Companies Act 2014
F897[Removal of statutory auditors or audit firms by public-interest entities - supplementary provisions
1515. (1) In the case of a statutory audit of a public-interest entity—
(a) shareholders representing 5 per cent or more of the voting rights or of the share capital, or
(b) the Supervisory Authority,
may bring a claim before the High Court for the removal of the statutory auditor or audit firm subject to there being good and substantial grounds for bringing such a claim before the Court.
(2) The grounds for bringing the claim before the High Court shall relate to—
(a) the conduct of the auditor or audit firm with regard to the performance of his or her duties as auditor of the public-interest entity or otherwise, or
(b) the petitioner’s opinion that it is in the best interests of the public-interest entity to do so.

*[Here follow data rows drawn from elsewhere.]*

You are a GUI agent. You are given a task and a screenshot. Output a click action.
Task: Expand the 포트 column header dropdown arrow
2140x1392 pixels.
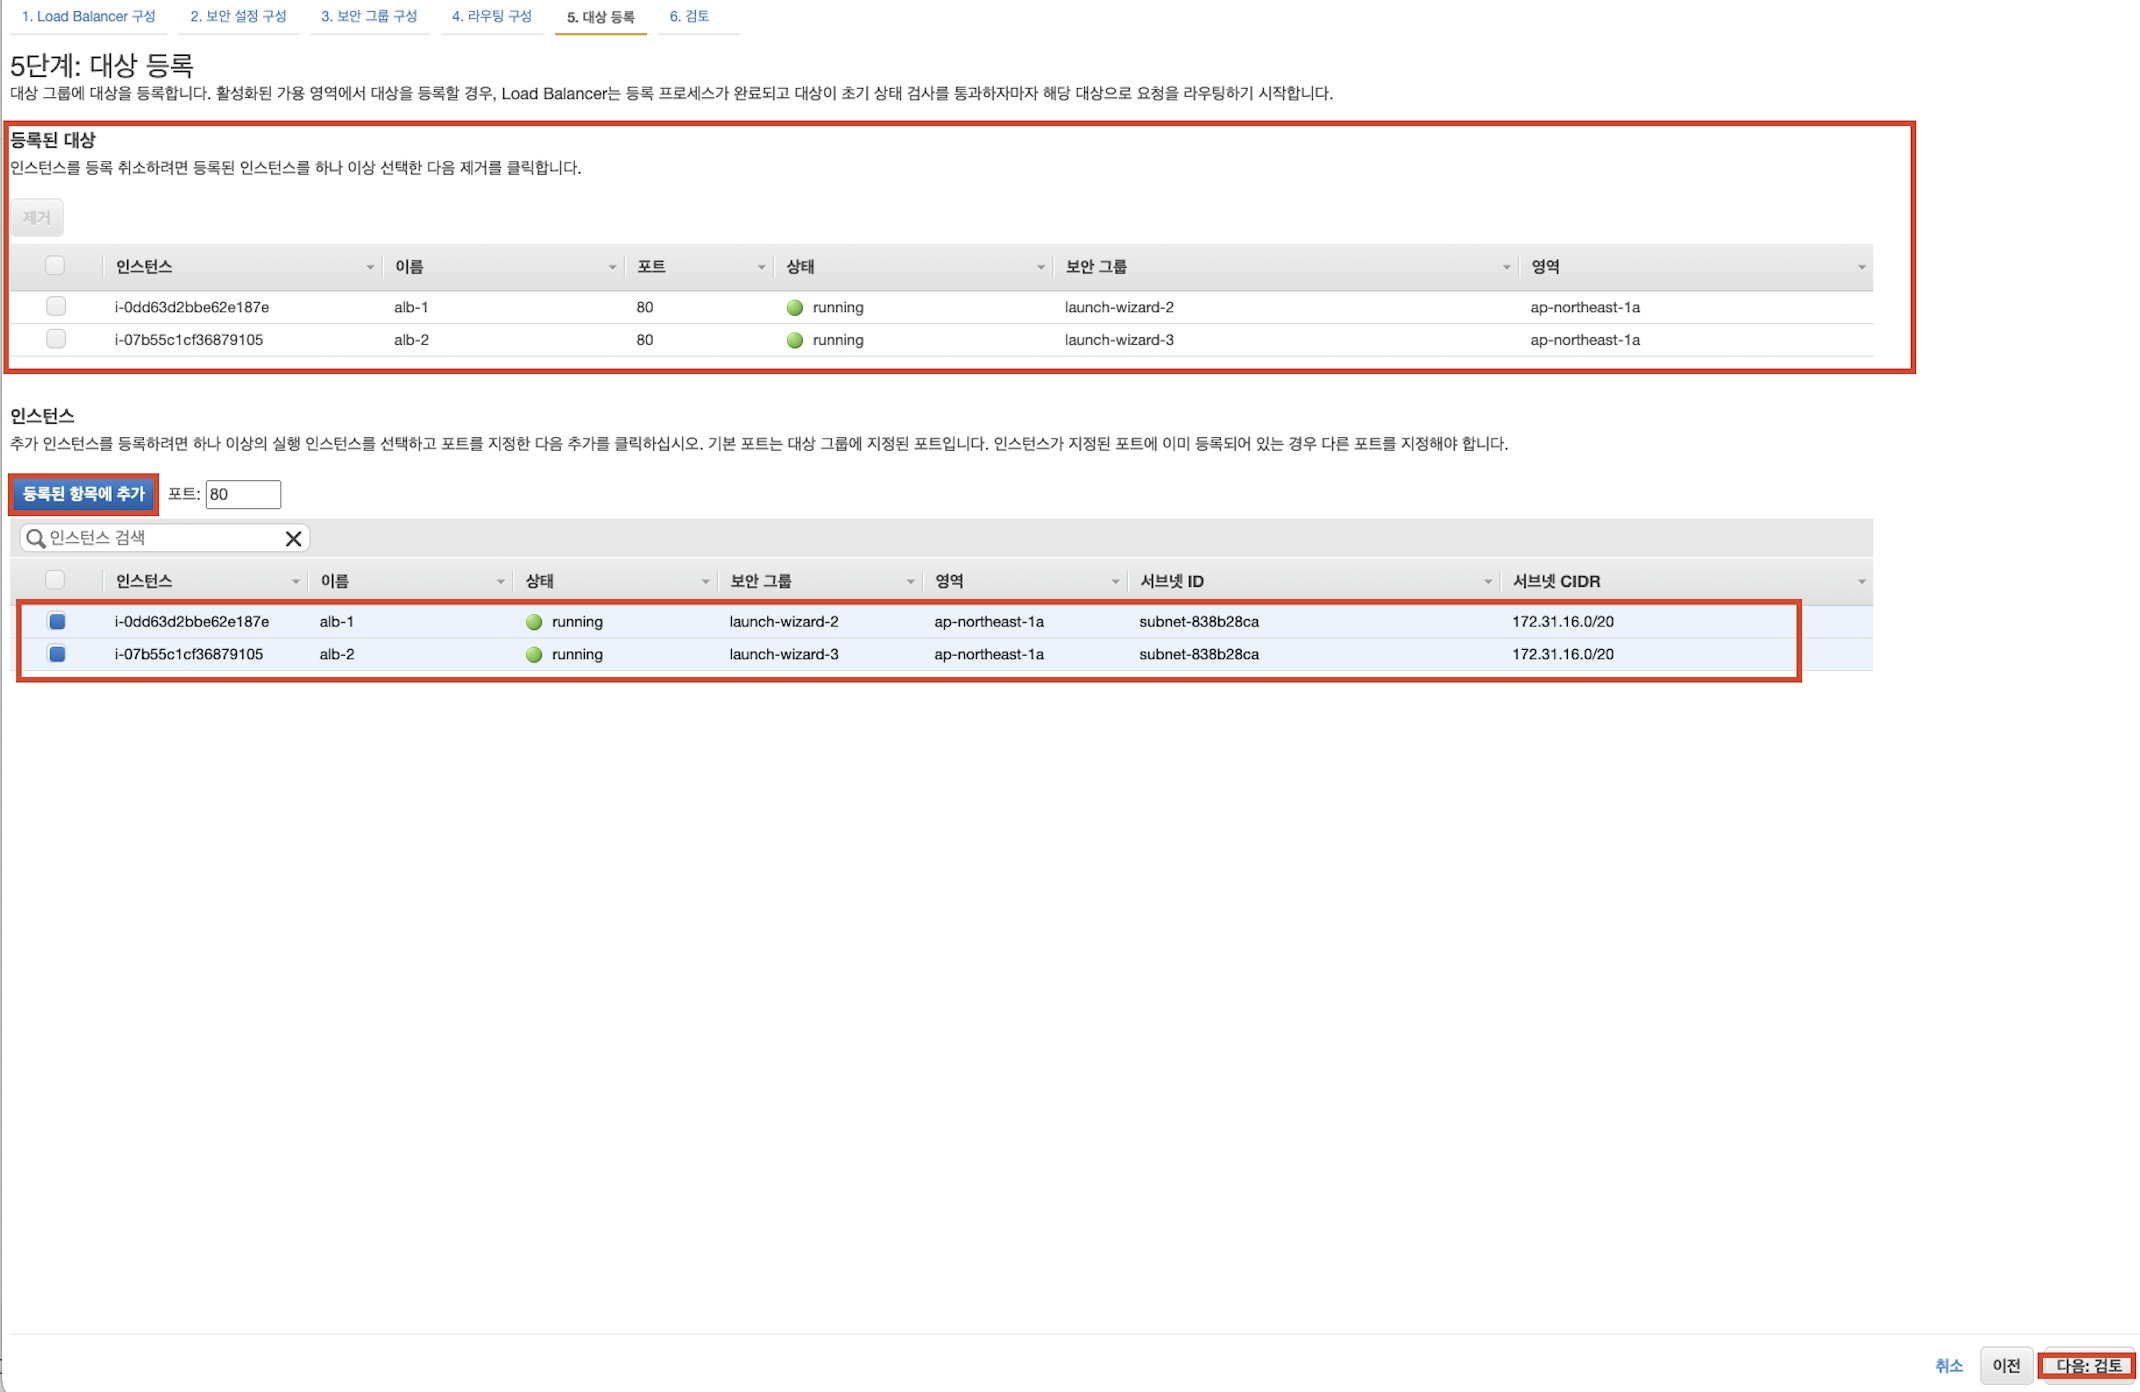(x=761, y=268)
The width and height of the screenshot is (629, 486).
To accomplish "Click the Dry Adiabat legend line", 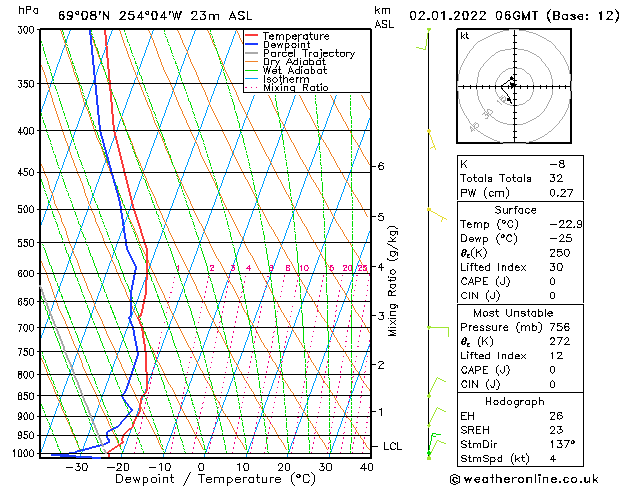I will [x=251, y=62].
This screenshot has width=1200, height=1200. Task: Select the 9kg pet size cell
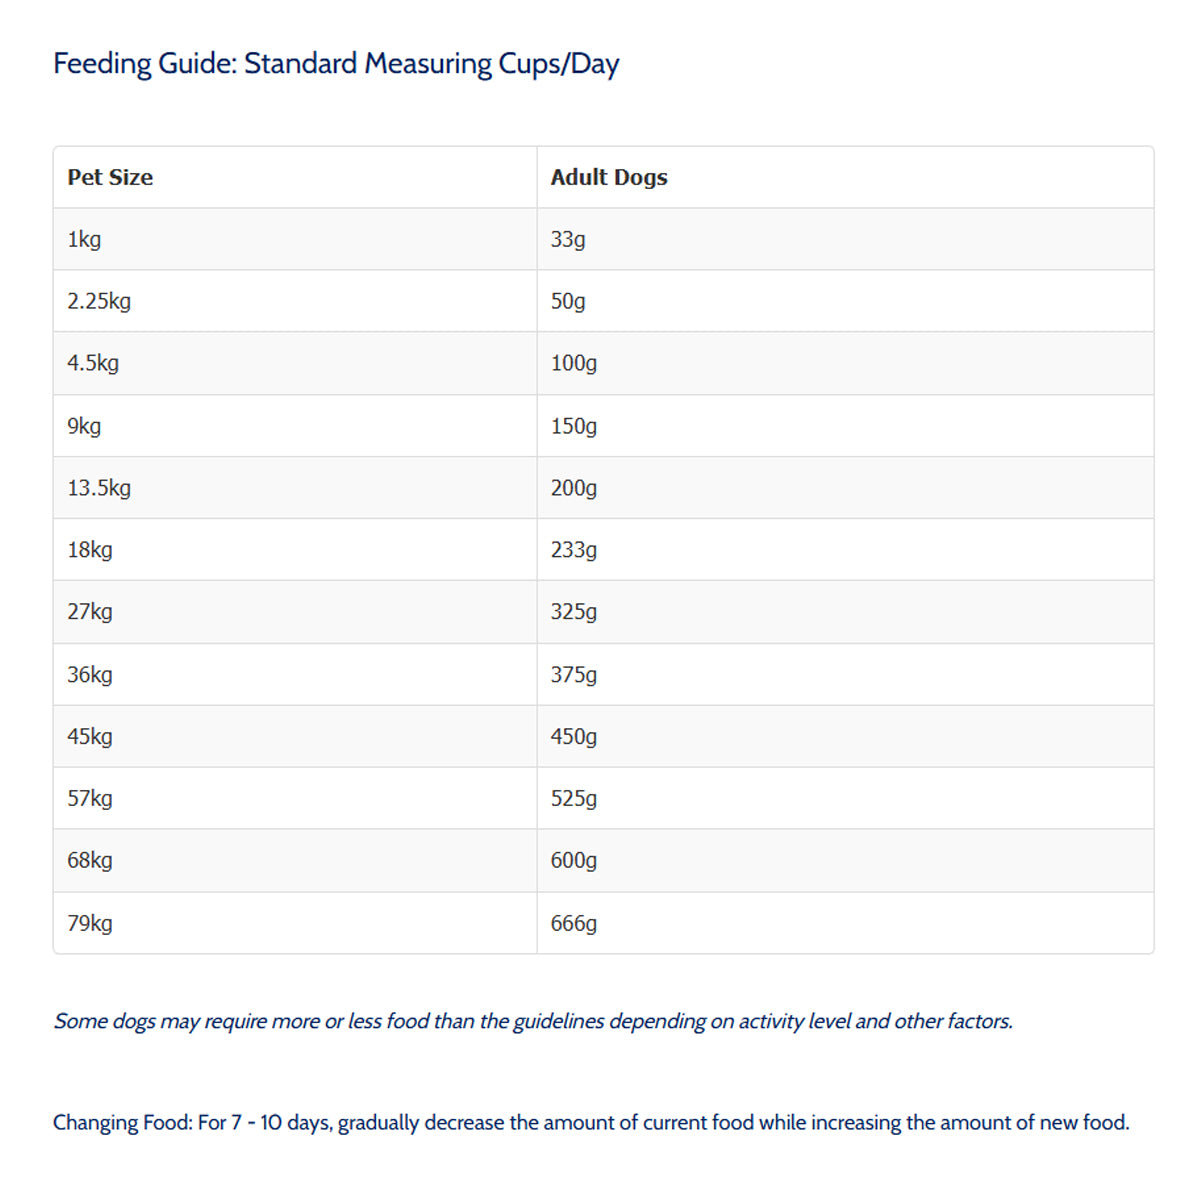pos(84,427)
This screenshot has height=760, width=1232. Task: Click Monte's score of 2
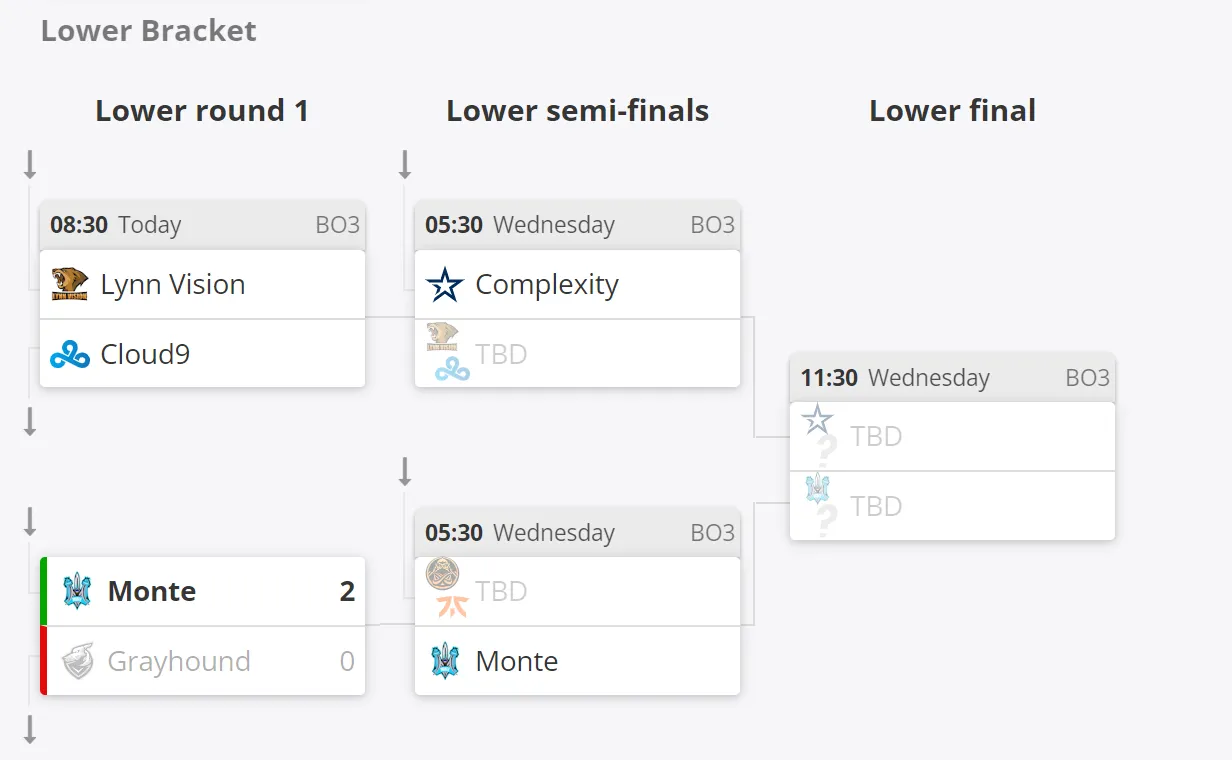347,591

(3) For the purposes of subsection (2)—
(a) diverging opinions on accounting treatments or audit procedures cannot constitute the basis for the passing of any resolution for the purposes of that subsection, and
(b) "best interests of the public-interest entity" shall not include any illegal or improper motive with regard to avoiding disclosures or detection of any contravention by the entity of this Act.]
Inserted (21.09.2018) by Companies (Statutory Audits) Act 2018 (22/2018), s. 51, S.I. No. 366 of 2018.